GIVEN TEXT.
So, you want to be a successful long-term investor? Do you want to be able to make significant, risk-free returns? You want to be able to make long-term choices, without worrying about the short-term market shifts and volatility? Well, to achieve all that, you need a good portfolio setup.
Poorly structured portfolios are one of the main factors that can hold you back. They’re also one of the things that most beginners mess up. And, guys, please know that I’m not trying to be mean. This is a very common mistake and something that I get a lot of questions about all the time. But don’t worry, because I’ll explain everything in this blog.
Before we dive into our portfolio discussion, I just want to remind you to please like and share the blog with your friends and family if you want to see the channel grow. Making these blogs is an absolute delight, but it takes a whole lot of time and effort, and seeing your feedback makes it all worth it! Check out my other blogs such as, “Five Tech Stocks to Consider for November 2020“.

GIVEN TASK. Rewrite the portfolio setup passage between "So, you want" and "in this blog.", inclusive, with "investor" replaced by "trader".

DATA EXCERPT.
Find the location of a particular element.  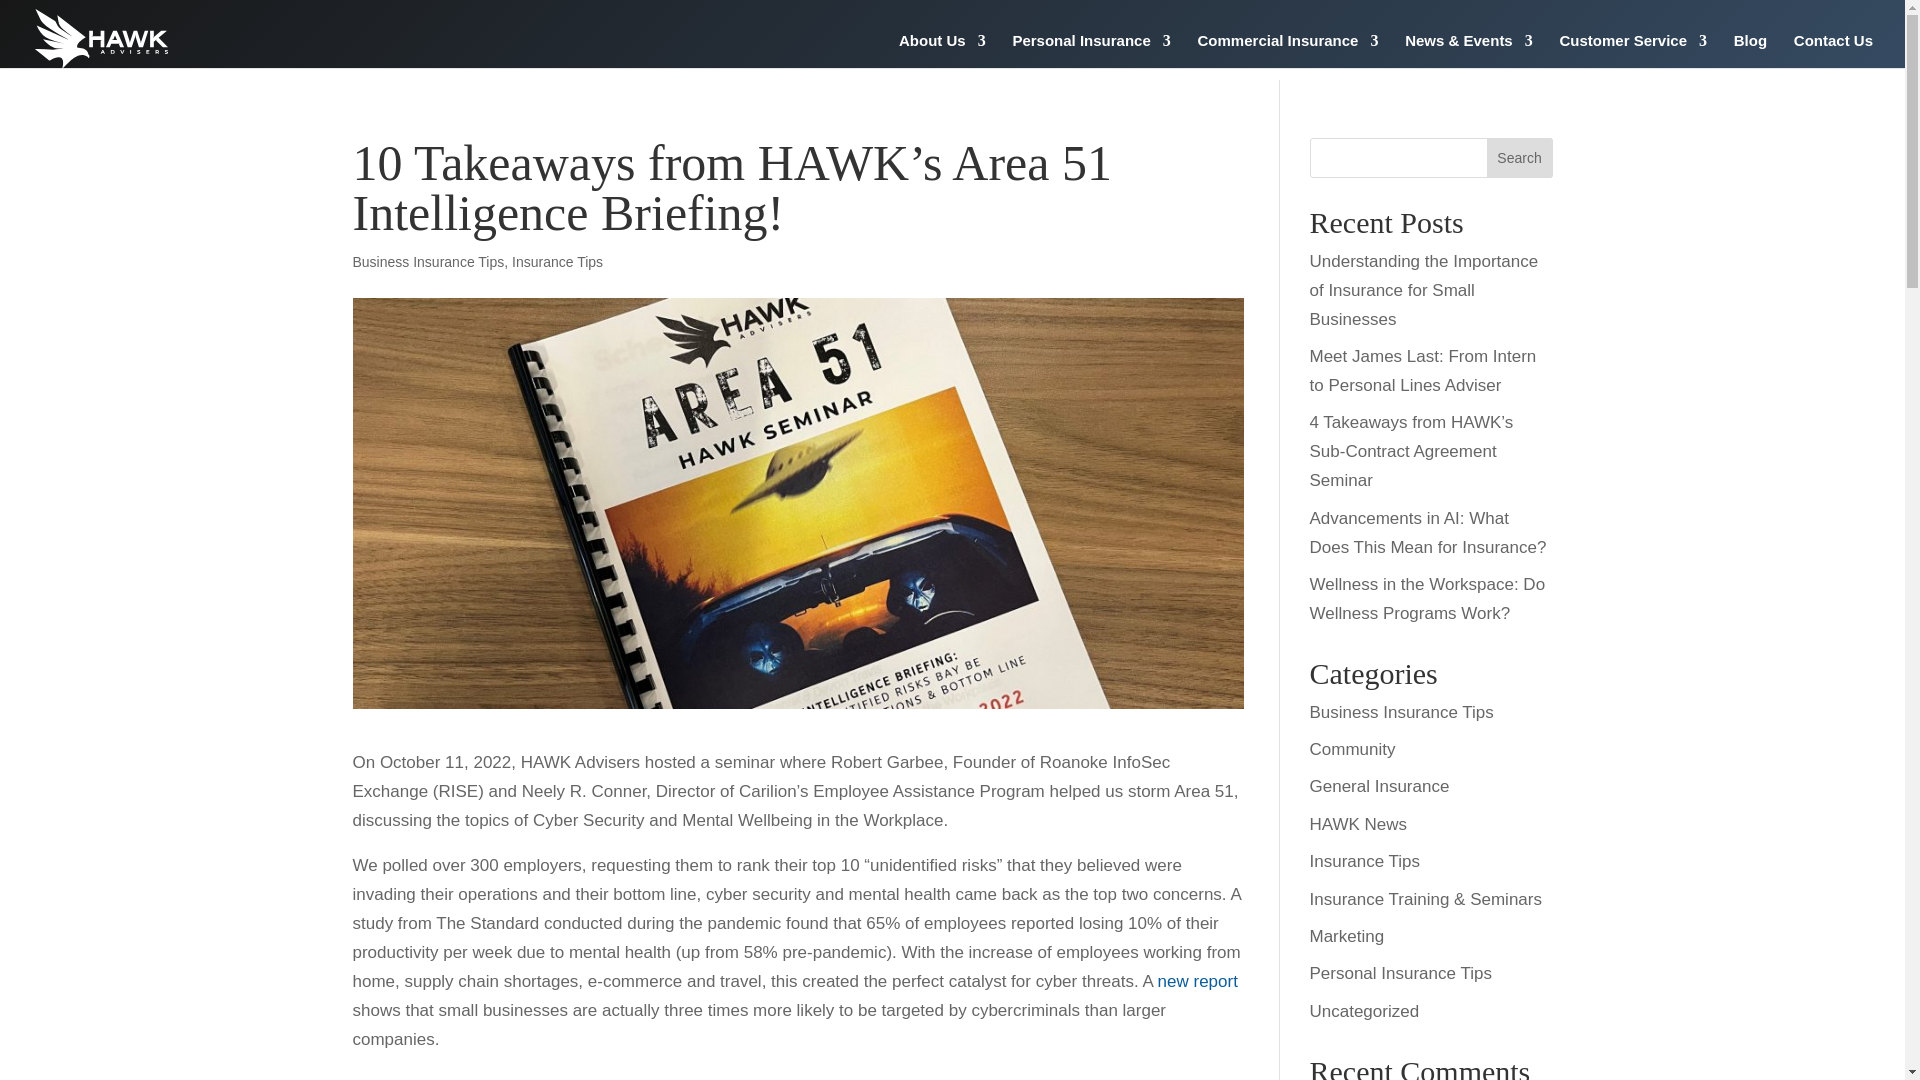

About Us is located at coordinates (942, 53).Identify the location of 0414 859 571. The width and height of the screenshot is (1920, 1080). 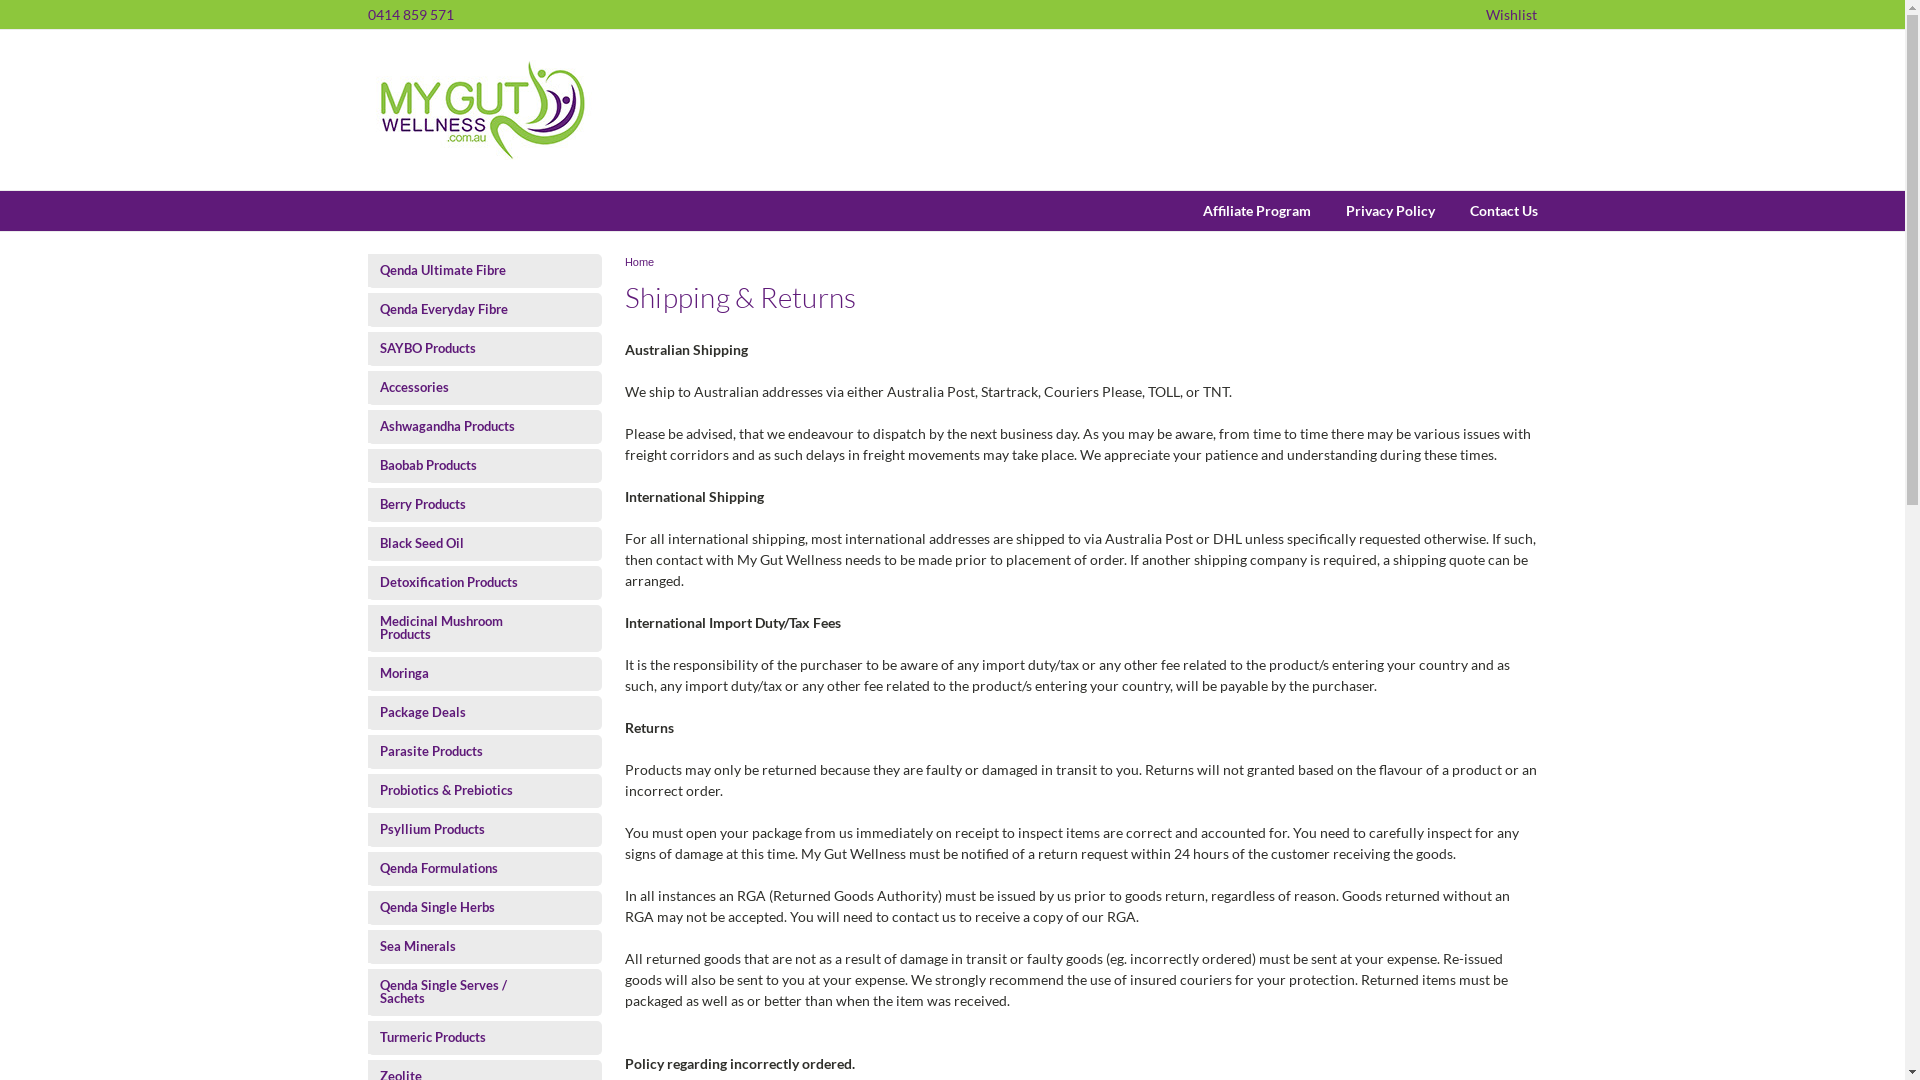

RESULT.
So, you want to be a successful long-term trader? Do you want to be able to make significant, risk-free returns? You want to be able to make long-term choices, without worrying about the short-term market shifts and volatility? Well, to achieve all that, you need a good portfolio setup.
Poorly structured portfolios are one of the main factors that can hold you back. They’re also one of the things that most beginners mess up. And, guys, please know that I’m not trying to be mean. This is a very common mistake and something that I get a lot of questions about all the time. But don’t worry, because I’ll explain everything in this blog.